Within today’s modern data centre environments, there are a wide range of important compliance considerations to address. For example, if data centres store cardholder data on servers hosted within their premises, their customers are entitled to the protection provided by physical security controls and policies.
Under the various rules and regulations, operators must be able to appropriately protect their servers from unauthorised access and to mitigate the impact of any data breaches.
In a wider sense, all relevant frameworks, from PCI-DSS and SOC 2 to HIPAA have some element of physical security control requirements included in their governance rules. Indeed, each data centre operator must ensure they comply with all the relevant requirements from all of the frameworks, standards and regulations that their customers must adhere to.
So, where does this lead organisations running their own data centres, and particularly those operating a hybrid strategy where some of their capabilities are outsourced to third-party service providers? While organisations have complete control over their own data centre operators, total control of the cloud is impossible because each cloud provider offers a service based on a shared responsibility model. For example, providers control physical access to their infrastructure while each organisation controls user access to services, and between those two points who is responsible for what can become blurred.
In light of these issues, the extent to which data centre operators can fulfil their various requirements depends, to a large extent, on their level of compliance sophistication and maturity. Ideally, effective compliance strategies will strike a balance between trust-building and setting out a pathway towards building effective security and risk management programs.
Given the varied compliance requirements that data centres may be required to meet, the more advanced organisations can demonstrate an ability to go beyond what individual frameworks require. For example, instead of just engaging in manual exercises designed to meet point-in-time requirements for protecting data, mature organisations use continuous compliance – driven by automation – to deliver daily or even real-time insight into the compliance status of their facilities, technologies and processes wherever they reside.
Reactive or continuous?
But, how do these approaches differ from each other and why does it matter? Reactive strategies generally come from a place where compliance was viewed as a requirement. In this context, failure to meet the rules is met by the risk of tangible consequences and penalties.
In some organisations, this approach contributes towards their cybersecurity strategy – an issue of huge importance to data centre operators. The problem here is that while point-in-time compliance offers the foundation for cybersecurity, it ignores a critical component that is becoming increasingly crucial across today’s highly connected, real-time organisations: bridging the gap that exists between reactive, active and proactive compliance.
Continuous compliance, in contrast, directly addresses a world that increasingly relies on zero-trust security concepts. In the case of data centre operators, there is a growing need to provide constant vigilance and verification across key workloads and datasets, particularly those that serve highly regulated industry sectors.
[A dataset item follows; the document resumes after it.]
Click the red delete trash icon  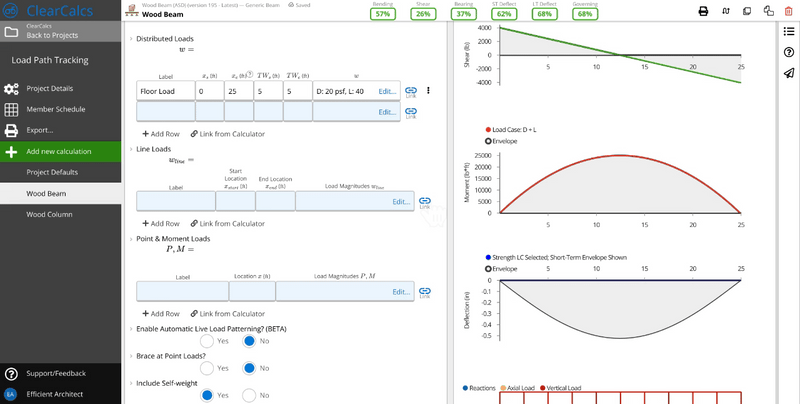click(788, 11)
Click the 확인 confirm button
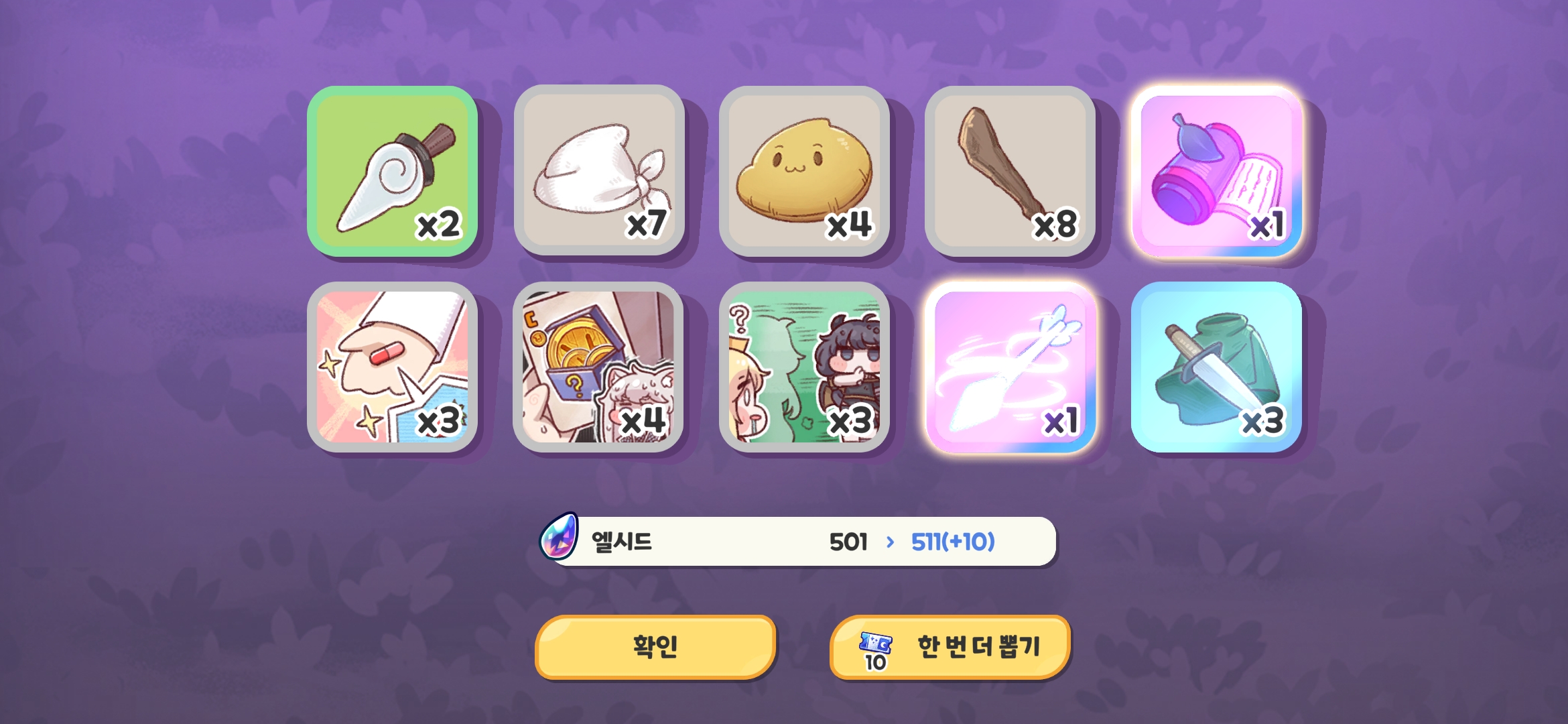The image size is (1568, 724). pyautogui.click(x=655, y=647)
By using automation to remove human error, bias and the risks associated with ambiguity, organisations can generate evidence of compliance in real time. In doing so, they can minimise the risk of breaches and damaging cybersecurity incidents that are associated with point-in-time compliance processes.
Recent research from Drata into the state of businesses’ compliance maturity revealed the differing approach organisations take. When asked how often teams review the status of compliance controls, for instance, 40% said their approach was continuous (i.e., automated), while 55% carry out reviews at set intervals using manual processes.
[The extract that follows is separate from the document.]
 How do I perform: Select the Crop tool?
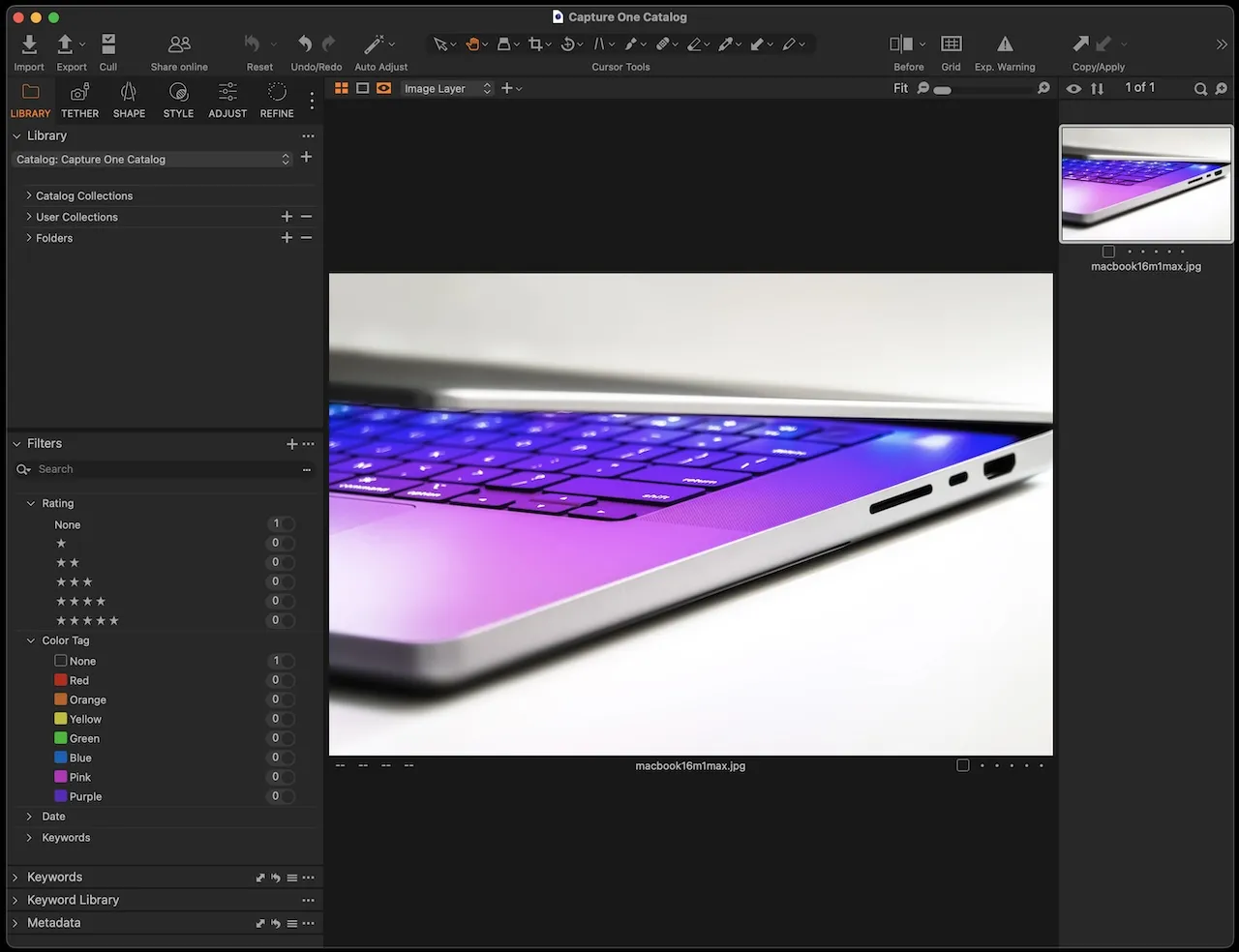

The risks associated with reactive compliance are very real. The same study reported that 87% of respondents using a reactive compliance approach faced negative consequences as a result. In practical terms, over 40% said the most common impact of reactive compliance is that it slows down the sales cycle, while a similar figure reported that they faced a security breach as a result of blind spots created from their manual compliance efforts.
In contrast, achieving continuous compliance helps to mitigate many of these risks and can, in fact, even encourage business acceleration. However, it’s important to understand that relying solely on optimising processes and human resourcing levels is not enough to meet the requirements for continuous compliance. Technology plays a crucial role in scaling compliance capabilities, particularly through automation and is ultimately achieved by fully integrating people, processes and technology.
Without the ability to demonstrate continuous compliance, more organisations are likely to fall foul of the increasingly tough and complex regulatory environment. Building the capability into standard operating procedures, however, can help leadership teams embrace digital innovation with the confidence that they’re working in the interests of all stakeholders.